こんな風に抱きしめられるのは初めてで、なんだか甘えられているようです。
「もういいよ。いくらでも笑って。
僕は始めからサリーのその笑顔が好きなんだ。たまたま見たのがデイブとアイシャ嬢と笑いあっているところだった。その笑顔を見た時、ドキッとしたんだ。今まで見てきた女性の仮面のような笑顔とは違う、まるで弾けるような笑顔だった。あの時から君を振り向かせたかった。僕に笑いかけてほしかったんだ。
順番も全部違っていたと思う。ほんとはこれを先に伝えるべきだったと思う。でも僕にはそれが出来なくて、だから今伝えさせて。サリー、君のことが大好きなんだ。愛してる……僕と結婚してほしい……」
拗ねるようにつぶやくように始まったフレッド様の言葉。なんだか可愛くて肩にある頭に手を当て、髪を撫でてみました。その髪の毛は柔らかく、とても手触りのいい髪の毛です。

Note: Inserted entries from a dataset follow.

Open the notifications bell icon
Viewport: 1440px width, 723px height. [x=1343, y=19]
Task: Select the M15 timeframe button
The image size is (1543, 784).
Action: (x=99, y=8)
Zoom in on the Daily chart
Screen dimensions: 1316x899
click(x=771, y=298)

ゆっくりと手を動かしているとフレッド様が私の笑顔が好きだったと言ってる…
そして、大好きだと……愛してると………
気づいたら私の頬には涙が落ちていました。
私は1年前、フレッド様から婚約を申し込まれました。その時の内容は間違いなく政略結婚。でもそれが嫌だと思ったことはありません。ロディ様とは違い、お互いを尊重でき、領地経営についても相談することができる最高の結婚相手だと思いました。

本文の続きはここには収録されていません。